Through the year news came in about soldiers being killed and wounded. There was a steady drip of sad messages about the casualties – several local men, week in, week out – but this would occasionally turn into a flood when local units were involved in a big battle. September’s big battle was the Ainse; March’s was Neuve-Chapelle – there were rumours of a disaster affecting the 6th Sherwood Foresters there, but this proved false. But the battle with the biggest local impact in 1915 was Second Ypres in April and May. This was the first major fight involving units made up of local men who’d volunteered after the start of the war, and its psychological impact was strong. The tone of comments coming back from the troops changed from hopeful ones like “I do not think the that the war will last long now” (Private Slack, 2nd Sherwood Foresters) to “..this is no war but a veritable slaughter of men” (Private Hayes, Grenadier Guards). People were realising that it was going to be a long, hard, horrible, slog. The growing butcher’s bill and the increasing viciousness of the war – the first large poison gas attacks happened this year for example – caused a build-up of bad feeling, and when the civilian liner RMS Lusitania was torpedoed there were anti-German riots across the country including in Chesterfield and Whittington Moor. In town a crowd of mostly women attacked the market stall of a Mr Haag, a German pork butcher, terrifying his daughter who was running it, and then laid siege to his shop in Glumangate. Ironically, Mr Haag was a naturalised British citizen of long standing and his son had joined the British army.

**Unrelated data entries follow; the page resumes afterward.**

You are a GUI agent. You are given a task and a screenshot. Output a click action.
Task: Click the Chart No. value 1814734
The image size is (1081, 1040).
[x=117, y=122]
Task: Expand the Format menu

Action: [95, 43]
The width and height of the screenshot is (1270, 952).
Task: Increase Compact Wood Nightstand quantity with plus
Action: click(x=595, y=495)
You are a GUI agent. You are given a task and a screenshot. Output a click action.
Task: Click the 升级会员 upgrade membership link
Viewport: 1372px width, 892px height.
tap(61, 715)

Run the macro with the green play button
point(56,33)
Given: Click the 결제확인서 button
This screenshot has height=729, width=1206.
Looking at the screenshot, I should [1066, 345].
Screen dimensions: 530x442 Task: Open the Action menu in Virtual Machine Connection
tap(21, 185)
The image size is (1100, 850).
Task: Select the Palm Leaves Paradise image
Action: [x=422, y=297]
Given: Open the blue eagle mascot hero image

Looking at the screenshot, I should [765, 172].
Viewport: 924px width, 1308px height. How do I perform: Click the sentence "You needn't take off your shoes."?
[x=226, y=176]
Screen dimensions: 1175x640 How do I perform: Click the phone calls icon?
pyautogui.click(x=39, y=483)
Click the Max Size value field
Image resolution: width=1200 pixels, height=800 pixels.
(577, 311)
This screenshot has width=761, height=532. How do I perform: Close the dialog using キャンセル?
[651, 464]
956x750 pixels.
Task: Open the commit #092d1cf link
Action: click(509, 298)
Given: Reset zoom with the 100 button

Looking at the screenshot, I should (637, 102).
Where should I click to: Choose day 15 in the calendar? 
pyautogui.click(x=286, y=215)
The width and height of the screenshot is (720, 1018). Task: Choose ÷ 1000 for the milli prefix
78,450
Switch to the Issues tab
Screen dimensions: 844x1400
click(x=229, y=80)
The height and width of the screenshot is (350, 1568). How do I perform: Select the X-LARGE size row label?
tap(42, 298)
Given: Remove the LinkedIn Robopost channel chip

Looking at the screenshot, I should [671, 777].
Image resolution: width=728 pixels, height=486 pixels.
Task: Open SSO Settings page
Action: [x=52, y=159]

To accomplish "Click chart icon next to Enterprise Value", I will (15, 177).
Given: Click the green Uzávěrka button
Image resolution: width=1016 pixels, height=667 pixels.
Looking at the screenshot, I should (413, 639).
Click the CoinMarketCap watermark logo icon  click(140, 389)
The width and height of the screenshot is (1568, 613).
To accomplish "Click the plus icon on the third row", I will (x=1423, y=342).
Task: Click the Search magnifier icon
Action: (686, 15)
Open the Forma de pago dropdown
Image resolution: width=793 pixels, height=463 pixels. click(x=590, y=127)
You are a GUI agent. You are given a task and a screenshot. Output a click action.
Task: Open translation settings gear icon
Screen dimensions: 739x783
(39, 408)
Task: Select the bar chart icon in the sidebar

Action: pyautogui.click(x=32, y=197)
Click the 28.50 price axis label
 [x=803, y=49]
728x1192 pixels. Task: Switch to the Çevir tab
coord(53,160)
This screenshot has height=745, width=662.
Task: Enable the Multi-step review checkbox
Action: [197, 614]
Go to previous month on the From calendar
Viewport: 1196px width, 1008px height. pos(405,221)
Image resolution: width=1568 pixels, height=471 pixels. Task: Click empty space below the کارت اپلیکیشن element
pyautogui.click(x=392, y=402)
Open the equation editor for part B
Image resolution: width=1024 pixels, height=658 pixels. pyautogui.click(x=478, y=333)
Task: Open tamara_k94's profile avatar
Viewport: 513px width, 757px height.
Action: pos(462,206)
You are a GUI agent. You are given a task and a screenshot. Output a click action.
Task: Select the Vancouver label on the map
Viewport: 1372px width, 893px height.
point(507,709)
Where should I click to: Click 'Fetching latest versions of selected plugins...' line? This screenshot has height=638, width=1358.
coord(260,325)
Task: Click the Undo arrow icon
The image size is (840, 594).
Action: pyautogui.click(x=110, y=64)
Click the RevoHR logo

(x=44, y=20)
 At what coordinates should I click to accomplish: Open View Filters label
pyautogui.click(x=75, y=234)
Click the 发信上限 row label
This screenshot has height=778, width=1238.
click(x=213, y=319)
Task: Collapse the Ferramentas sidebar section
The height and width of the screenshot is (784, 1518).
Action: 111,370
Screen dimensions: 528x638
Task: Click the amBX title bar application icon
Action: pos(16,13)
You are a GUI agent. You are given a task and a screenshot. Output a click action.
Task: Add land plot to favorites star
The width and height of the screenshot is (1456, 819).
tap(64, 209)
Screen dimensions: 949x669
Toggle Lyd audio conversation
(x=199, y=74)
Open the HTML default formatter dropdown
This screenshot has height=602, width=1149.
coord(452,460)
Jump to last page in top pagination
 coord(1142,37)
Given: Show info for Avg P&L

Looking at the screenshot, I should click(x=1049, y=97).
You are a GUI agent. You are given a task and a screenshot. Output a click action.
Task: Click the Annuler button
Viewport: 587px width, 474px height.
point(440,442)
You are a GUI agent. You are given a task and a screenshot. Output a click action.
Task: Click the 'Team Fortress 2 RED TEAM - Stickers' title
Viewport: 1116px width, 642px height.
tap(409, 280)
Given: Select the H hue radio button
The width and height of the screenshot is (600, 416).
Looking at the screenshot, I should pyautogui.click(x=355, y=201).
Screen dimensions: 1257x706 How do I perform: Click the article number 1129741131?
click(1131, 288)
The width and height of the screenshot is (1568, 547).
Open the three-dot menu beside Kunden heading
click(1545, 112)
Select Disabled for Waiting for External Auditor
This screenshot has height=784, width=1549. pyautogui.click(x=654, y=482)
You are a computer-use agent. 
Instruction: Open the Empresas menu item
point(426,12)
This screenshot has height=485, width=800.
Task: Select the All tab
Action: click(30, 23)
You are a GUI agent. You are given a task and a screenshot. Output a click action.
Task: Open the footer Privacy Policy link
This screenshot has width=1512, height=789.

It was becoming clear that a long war would mean trouble getting enough men to volunteer to replace the losses, and although volunteering was still encouraged, the government was looking at the possibility of conscription. It passed a ‘National Registration Act’ in July 1915, a sort of census that told it exactly who was doing exactly what (women as well as men aged 16 to 65). This was preparation for a more controlled war-centred economy.
“Disappointments and Disillusionments”
The first anniversary of start of the war, 4th August 1915, was marked in Chesterfield and elsewhere by Patriotic Association meetings but no big demonstrations. “We have suffered many disappointments and disillusionments” said one local commentator. It’s as if they realised that though the past year had been bad, that there was worse, much worse, to come. If that’s what they thought they were right.